Dataset START

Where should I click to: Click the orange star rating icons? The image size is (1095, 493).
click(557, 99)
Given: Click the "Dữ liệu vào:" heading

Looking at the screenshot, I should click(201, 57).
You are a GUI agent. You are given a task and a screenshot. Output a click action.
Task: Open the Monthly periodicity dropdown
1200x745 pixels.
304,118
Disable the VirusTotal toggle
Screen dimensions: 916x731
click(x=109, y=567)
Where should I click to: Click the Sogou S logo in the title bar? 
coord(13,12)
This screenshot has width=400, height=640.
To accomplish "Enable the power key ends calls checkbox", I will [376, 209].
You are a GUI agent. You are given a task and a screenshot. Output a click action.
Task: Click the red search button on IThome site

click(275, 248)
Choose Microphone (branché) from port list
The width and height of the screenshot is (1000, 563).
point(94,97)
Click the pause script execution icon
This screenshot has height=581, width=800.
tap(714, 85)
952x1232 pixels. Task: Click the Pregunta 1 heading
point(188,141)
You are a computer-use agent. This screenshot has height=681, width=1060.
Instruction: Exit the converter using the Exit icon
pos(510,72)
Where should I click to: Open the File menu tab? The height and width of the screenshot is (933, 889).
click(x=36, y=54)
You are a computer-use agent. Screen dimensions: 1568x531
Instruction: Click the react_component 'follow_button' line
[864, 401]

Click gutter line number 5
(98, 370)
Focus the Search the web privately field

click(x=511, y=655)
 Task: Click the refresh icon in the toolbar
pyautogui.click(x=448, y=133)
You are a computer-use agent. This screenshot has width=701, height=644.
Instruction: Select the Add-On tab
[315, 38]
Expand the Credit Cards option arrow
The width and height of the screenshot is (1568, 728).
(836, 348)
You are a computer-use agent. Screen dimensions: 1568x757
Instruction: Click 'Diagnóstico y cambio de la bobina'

Dataset END

## Your task
The data above should be copied exactly, with no line omitted.

## Your solution
Where should I click to: Click the orange star rating icons? The image size is (1095, 493).
click(557, 99)
Given: Click the "Dữ liệu vào:" heading

Looking at the screenshot, I should click(201, 57).
You are a GUI agent. You are given a task and a screenshot. Output a click action.
Task: Open the Monthly periodicity dropdown
1200x745 pixels.
304,118
Disable the VirusTotal toggle
Screen dimensions: 916x731
click(x=109, y=567)
Where should I click to: Click the Sogou S logo in the title bar? 
coord(13,12)
This screenshot has width=400, height=640.
To accomplish "Enable the power key ends calls checkbox", I will [376, 209].
You are a GUI agent. You are given a task and a screenshot. Output a click action.
Task: Click the red search button on IThome site

click(275, 248)
Choose Microphone (branché) from port list
The width and height of the screenshot is (1000, 563).
point(94,97)
Click the pause script execution icon
This screenshot has height=581, width=800.
tap(714, 85)
952x1232 pixels. Task: Click the Pregunta 1 heading
point(188,141)
You are a computer-use agent. This screenshot has height=681, width=1060.
Instruction: Exit the converter using the Exit icon
pos(510,72)
Where should I click to: Open the File menu tab? The height and width of the screenshot is (933, 889).
click(x=36, y=54)
You are a computer-use agent. Screen dimensions: 1568x531
Instruction: Click the react_component 'follow_button' line
[864, 401]

Click gutter line number 5
(98, 370)
Focus the Search the web privately field

click(x=511, y=655)
 Task: Click the refresh icon in the toolbar
pyautogui.click(x=448, y=133)
You are a computer-use agent. This screenshot has width=701, height=644.
Instruction: Select the Add-On tab
[315, 38]
Expand the Credit Cards option arrow
The width and height of the screenshot is (1568, 728).
(836, 348)
You are a computer-use agent. Screen dimensions: 1568x757
Instruction: Click 'Diagnóstico y cambio de la bobina'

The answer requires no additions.